Carter Wilkerson tweeted Wendy’s to see how many retweets he’d need to get his gob around 365 successive helpings of battered chicken meat, and it promptly submitted its greasy ransom of 18 million. The resulting campaign has reached over 3.5 million retweets at the time of writing – enough to win Carter his nuggets and gift pigtailed meat trade kingpin Wendy some spectacularly fortuitous publicity.
But at what cost does this come? Well, it’s a bit like when some lovely, doddery old couple wins the lottery. The vultures inevitably swoop in and feast on the fairytale for their own gain.
Apple Music, Microsoft, Amazon and Google have all clutched at the publicity of this story with their own various tweets.
A special mention, however, must to go to United Airlines, which tweeted a pledge to fly the teen to any Wendy’s he likes – free of charge, mind – should he reach 18 million retweets. With a recent history of PR ruin – being filmed dragging doctors off flights here and accused of forcing women to pee in cups there – bless that airline for trying to get involved in the fun.
Elon Musk’s recent penchant for an Instagram selfie has sent some of tech’s more skittish observers twitching in their seats.
The business magnate has his fingers in more pies than Little Jack Horner on a Mr Kipling factory tour, and many have the SpaceX, Tesla and Neuralink CEO pegged as the future hero of humankind itself.
However, his celeb status has skyrocketed since he began stepping out with actress Amber Heard, causing many to wonder where his focus lies. Not us.
Lipstick over his chops and posing in Tom Ford suits, he’s never looked more ready to colonise a neighbouring planet. It’s high time we sexed this industry up a bit. Now let’s get Sergey Brin on Love Island, stick Tim Cook in a Calvin Klein campaign, and have… we don’t know… Jeff Bezos falling out a nightclub.
But what’s behind Musk’s new approach? Well, for a start, he probably looks at his diary these days and laughs at all the meetings he had penned in concerning how frightening artificial intelligence is. The big worrywart.
Kick back, we say. In fact, here’s the latest internet fad, FaceApp, working its magic on tech’s favourite poster boy. Because saving the world is dull and apps are fun!
Burger King faced a backlash when its latest advert gaily invaded US living rooms by triggering Google Home devices to recite Wikipedia’s description of the Whopper burger.
You find that outrageous, don’t you? But why is that? Is it because the concept sounds extremely cheeky, annoying and gimmicky? Is it too intrusive? Or perhaps it’s stoked a few flames of jealousy. Maybe it’s time you considered you might be getting a bit too possessive over Google Home.
Who are you to say who can and can’t speak to your digital assistant? The struggling actor in the cap was only asking it a question. It’s probably more than you’ve said to it in weeks. In fact, when did you last even look at it?

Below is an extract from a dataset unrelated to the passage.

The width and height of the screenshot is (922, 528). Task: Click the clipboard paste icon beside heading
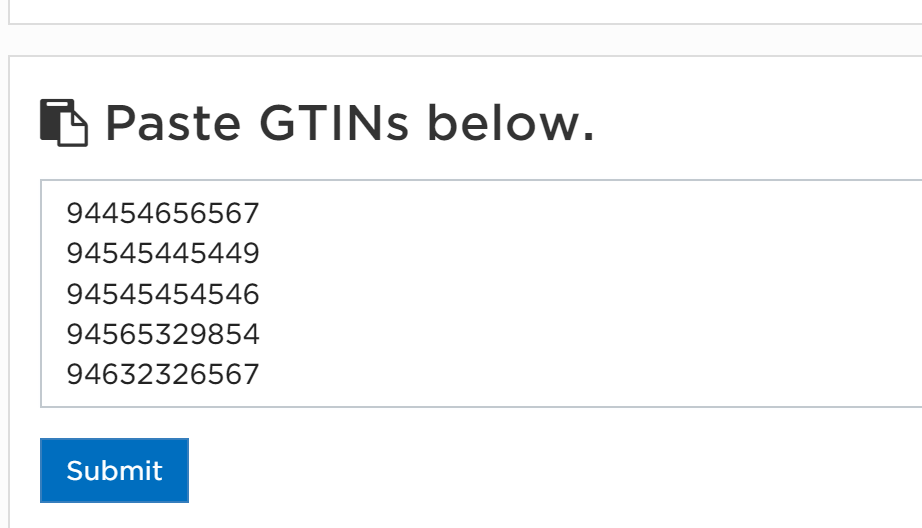pyautogui.click(x=64, y=122)
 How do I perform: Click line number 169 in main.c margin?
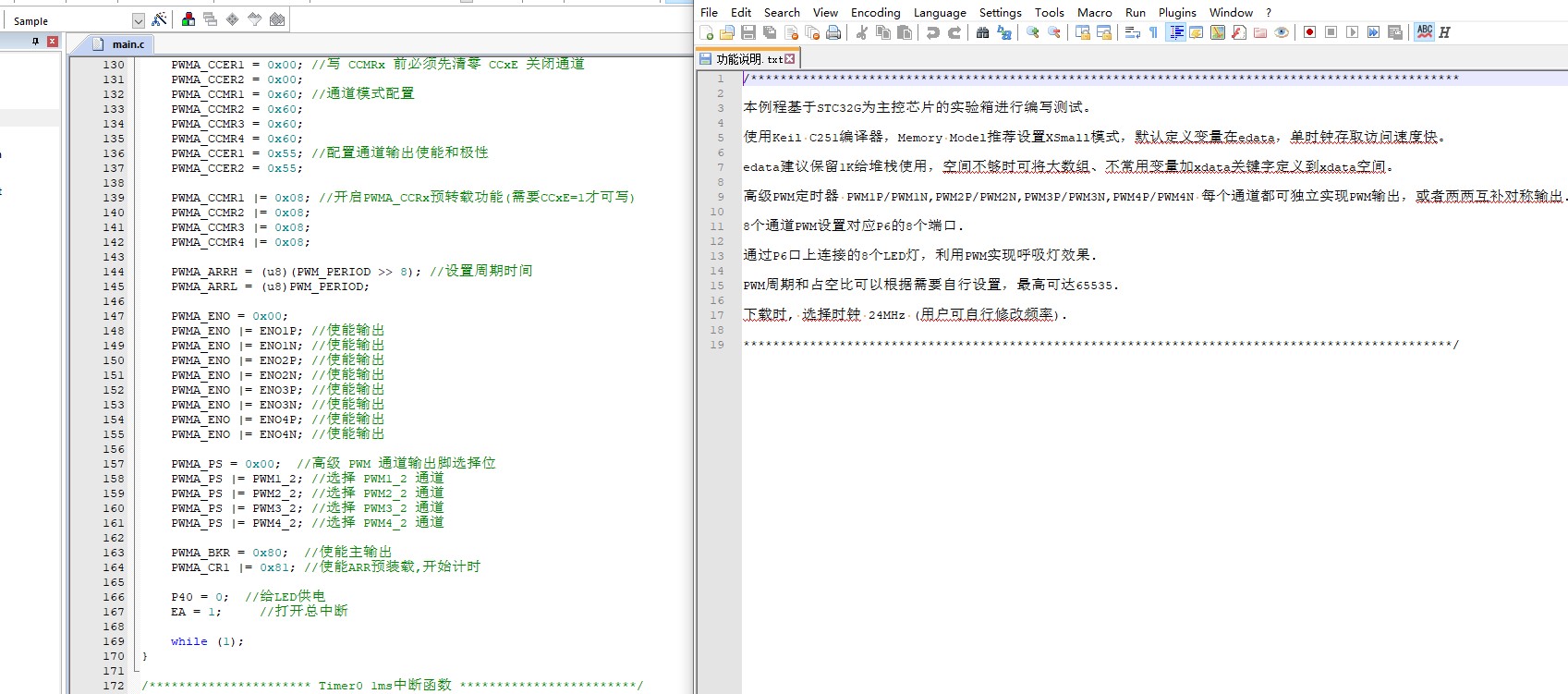pyautogui.click(x=114, y=641)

It probably all started out so nice. You were no doubt every inch the jejune violinist from Clean Bandit in those 2015 Cortana adverts. Flirting with it, asking it all sorts of saucy questions, re-enacting sex scenes from Her. Then it slowly began to gather dust. Everything you used to love about it – its voice, its curves – you started to hate. Now you make trite jokes like “you get less for murder” when pals ask how long you’ve had it.
So an advert comes along that tries to include Google Home, and you can’t stand it. You go straight to Wikipedia and edit the Whopper burger page to make a fool of it. “Stupid thing just said Whoppers contain cyanide! Berk.” You’re pathetic.